I am finally making the transition from excel / IC memo monkey to higher level deal execution processes like JV docs. Does anyone have any helpful reference materials for things to look out for when negotiating / reviewing JVs? Speaking from an LP perspective. 

Thanks! 

 

I don't unfortunately. From negotiating these the upside is important, but those are generally easy to align/negotiated up front. What I would spend my time on is thinking about if things go wrong, and how to protect yourself, because that's when interests don't align.

Hopefully you have some experienced seniors that you can listen to on negotiations before you have to lead, because what they focus on is what you should be focusing on.

A couple things we've been burned by:

1) how to handle capital calls for overages/shortfalls. How punitive is it if someone doesn't fund?
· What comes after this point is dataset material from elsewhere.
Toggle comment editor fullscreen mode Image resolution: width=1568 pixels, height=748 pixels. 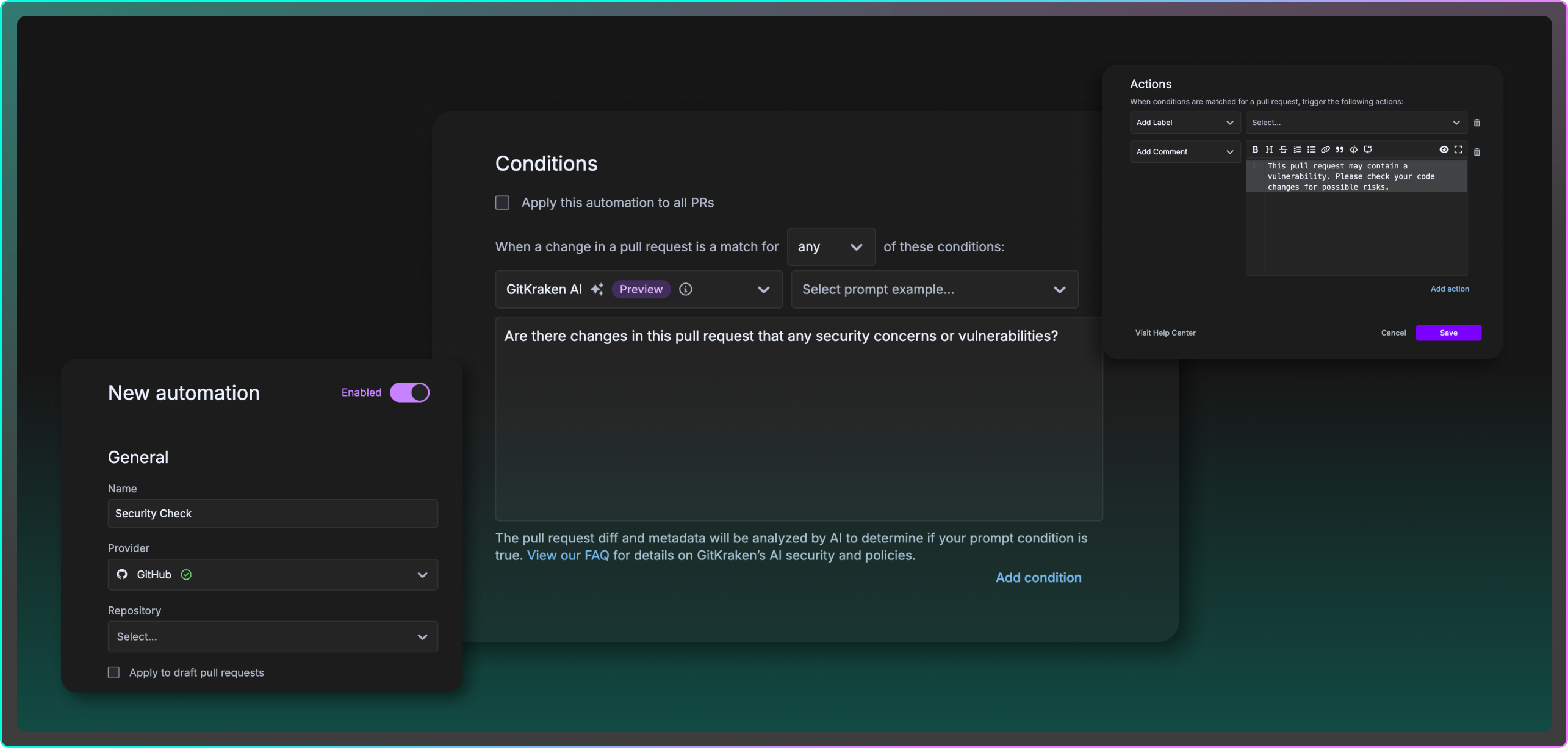pos(1459,149)

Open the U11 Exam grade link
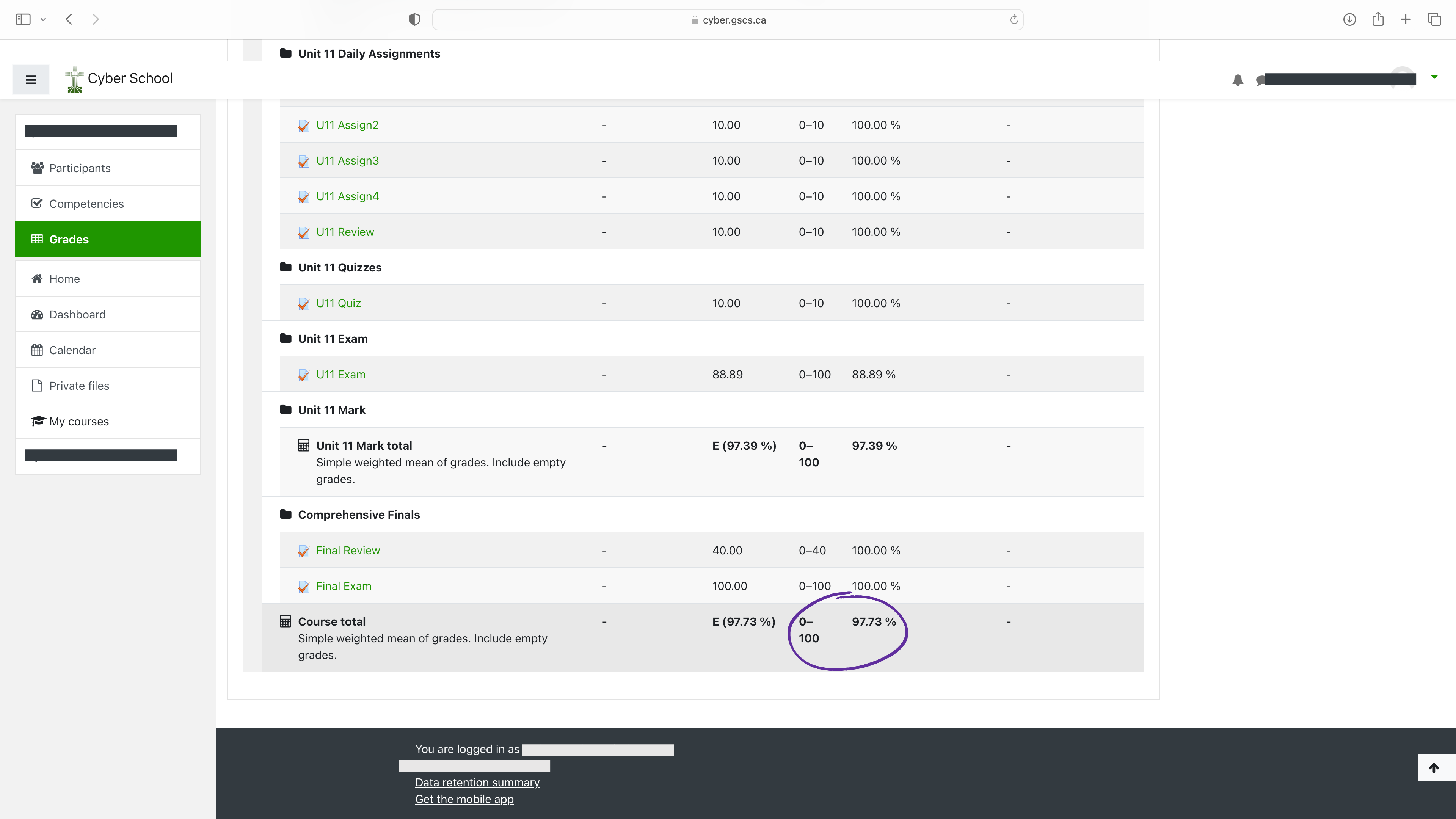pos(340,374)
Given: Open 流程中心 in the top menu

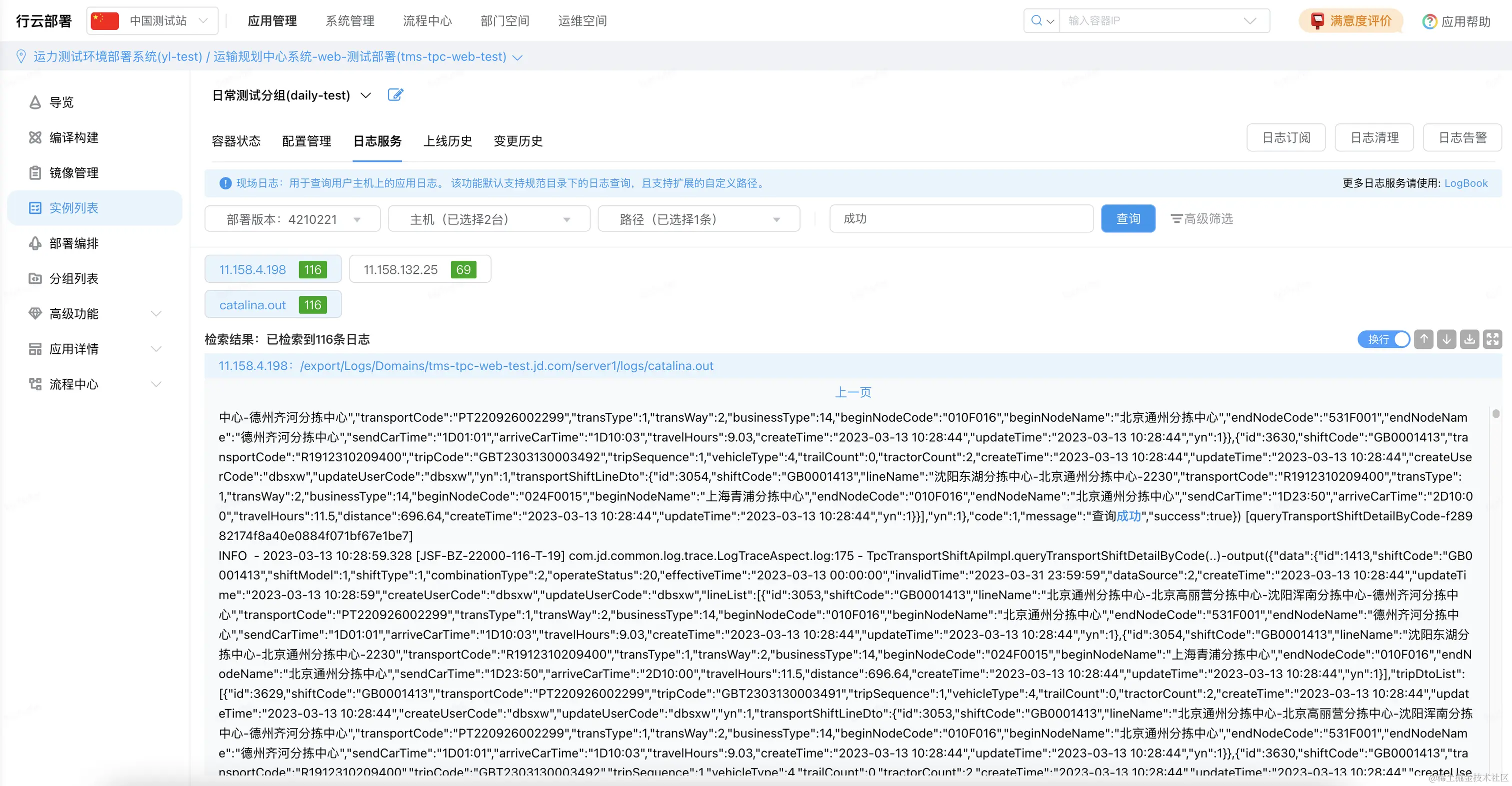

Does the additional equity have priority over the initial equity? Is it pro rata?

2) Control Rights - how easy is it to kick someone out if they're not performing. As an LP you want this to be as easy as possible.

 

Agree with this. I think a lot of GPs focus on how much of the economics they can cut themselves and don't focus enough on what happens when things break down. Termination rights (with or without cause), dilution on unfunded capital calls, what gets included in reserved matters (requires agreement of both GP and LP) etc are all very important. When you're negotiating a point, approach it from the lens of "how can I get fucked here?", and try get it to a point where you can only get fucked if you were acting unreasonably / unprofessionally. 

As a start, I'd pull as many JV HOTs you can find on your internal drive and go through them thoroughly to make sure you understand the key concepts. You'll end up arguing the same points in future. Once you do start negotiating them yourself, don't be afraid to ask your lawyers stupid questions. They're there to advise you.